Having won the Gunzo literary prize for new writers in 1979, Murakami penned Pinball, 1973 at a table within the confines of his bar called Peter Cat. Within this thin tome he returned to his characters "Boku," a masculine personal pronoun, and his friend the Rat. Whereas the first book was a bit disjointed and seemed more like a collection of vignettes than one cohesive story, Pinball, 1973 is a bit more cohesive and Boku actually has a goal: to find a long lost pinball machine called the Spaceship. Actually, the novel consists of two narratives: the first person account of Boku and the third-person account of the Rat. The two friends never meet each other within the book nor do they even mention each other, but there is a loneliness within the pages of the book that makes it evident how important the friendship they share is in between them.

After graduating college, Boku and a friend start a small translation business and are successful enough to hire a pretty secretary, whom Boku will later marry, and live with comfort.

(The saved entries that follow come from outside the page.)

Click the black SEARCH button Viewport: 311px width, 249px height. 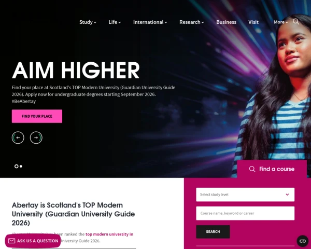point(213,232)
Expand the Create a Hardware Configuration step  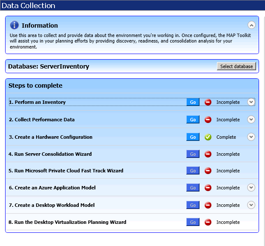click(x=251, y=137)
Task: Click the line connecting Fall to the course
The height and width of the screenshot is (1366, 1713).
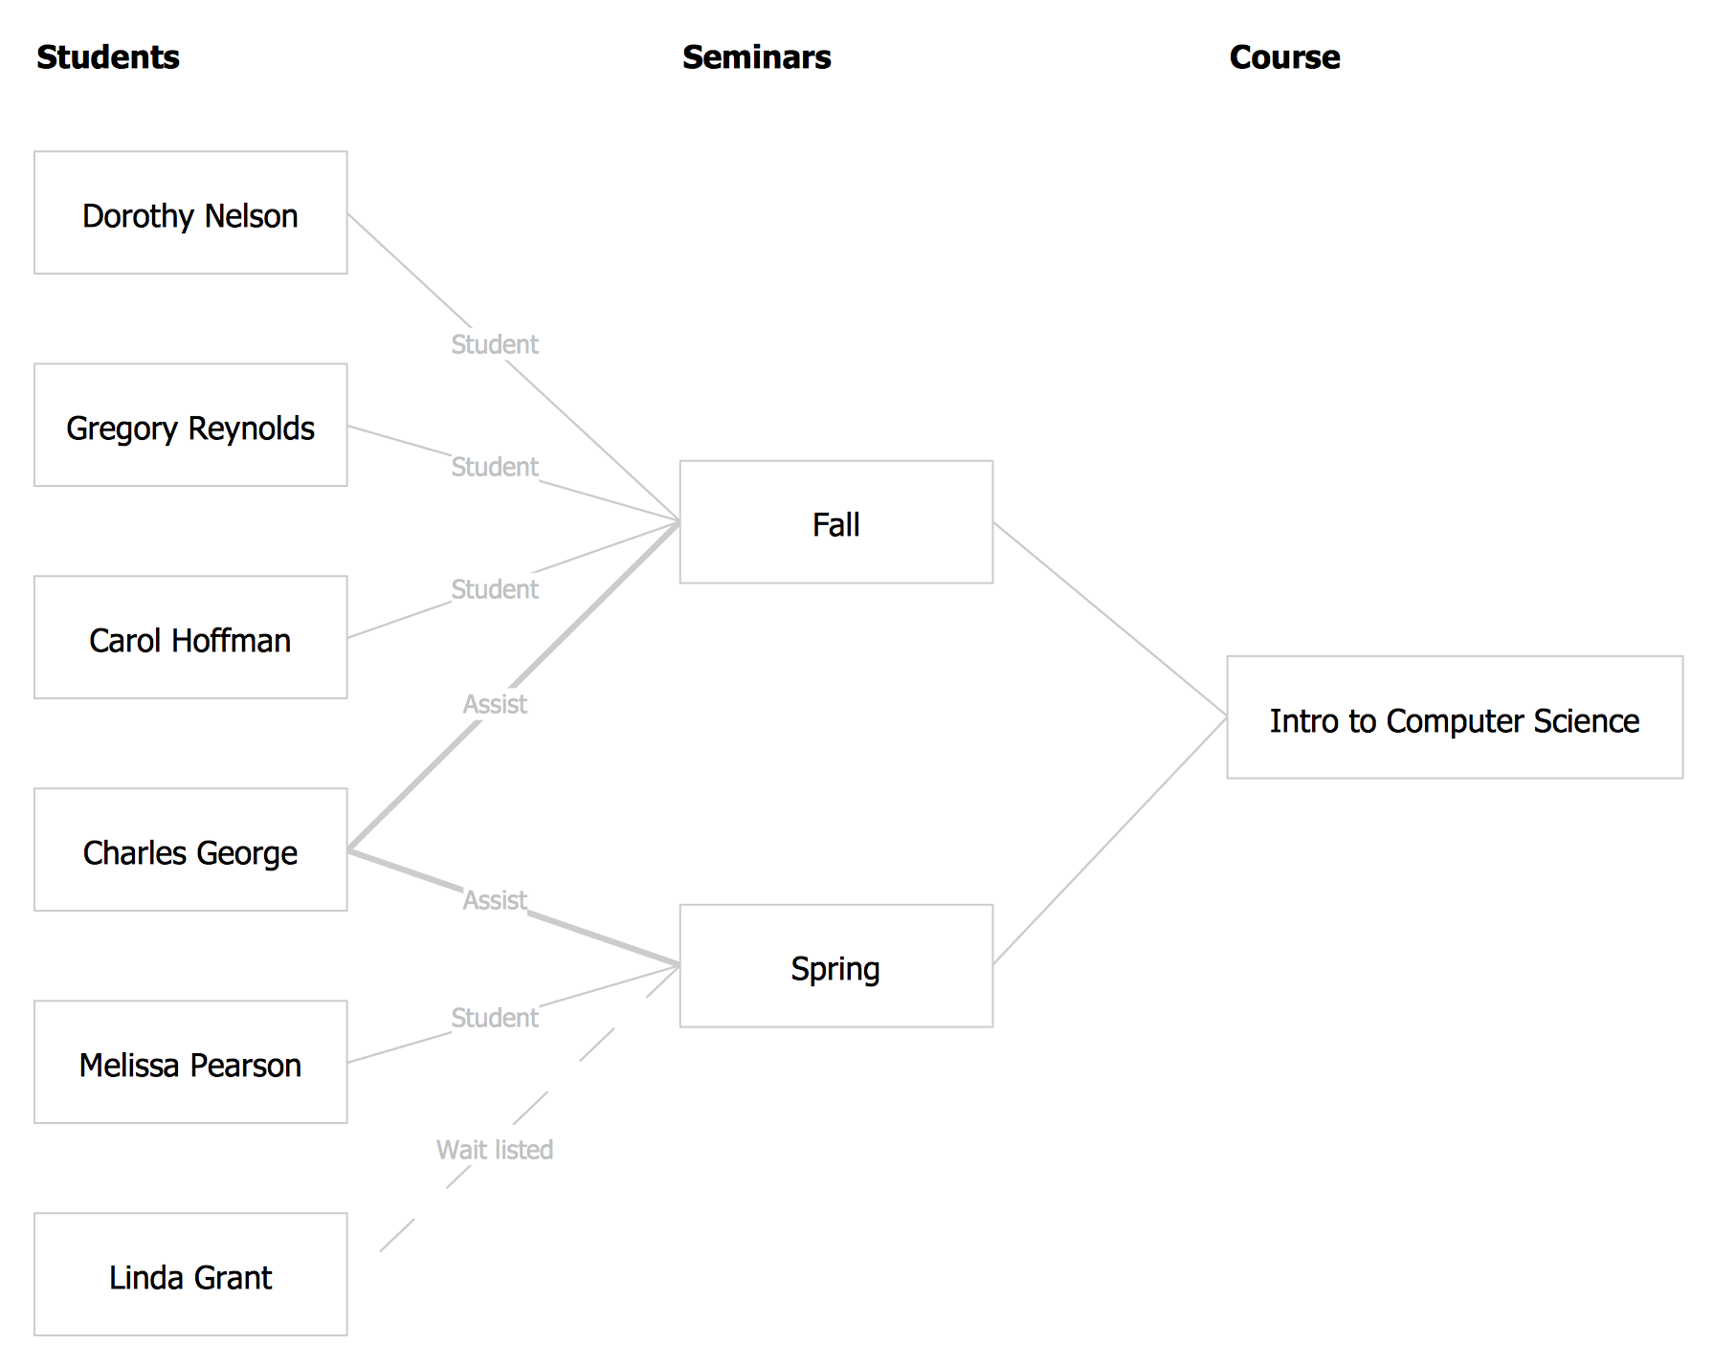Action: [1110, 619]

However, there is emptiness inside Boku as he continues to translate useless articles concerning such things as ball bearings and the like. One morning this emptiness is slightly filled when twin girls appear on each side of Boku in his bed. Cute and perfectly identical, the twin girls take care of Boku's needs, but he longs for something more: his deceased girlfriend Naoko and the Rat. Naoko is mentioned within the pages of Hear the Wind Sing as a French major who hung herself near the tennis courts. It is not evident within that book how much the suicide effected Boku, but within this book we learn that after her death he spent all of his time within an arcade playing the Spaceship pinball machine and he became quite good at the machine and fully understood it, something that he was unable to do with Naoko. He eventually almost forgets about the machine, but one day it pops up and grabs his heart and he decides to go on a quest to find it and his own history in the process. Unlike Boku who has at least a goal, the Rat broods, drinks alcohol, and chain smokes. His depression is quite deep, and the reader learns why he flees to Hokkaido within the pages of this book.

Whereas Hear the Wind Sing is quite barebones and its sentences clearly show Murakami's newness as a writer, Pinball, 1973 displays a maturing Murakami whose world of magical realism is beginning to form. However, in my opinion, the true power of the novel is Murakami's emphasis on desire and substitution of the desired object when the original is no longer available. A pretty powerful novel that unearths many of the themes that would continue to grow in Murakami's body of literature for twenty-five years plus after this novel was published, Pinball, 1973 is invaluable in understanding Murakami's body of work and two of his most important characters: Boku and the Rat.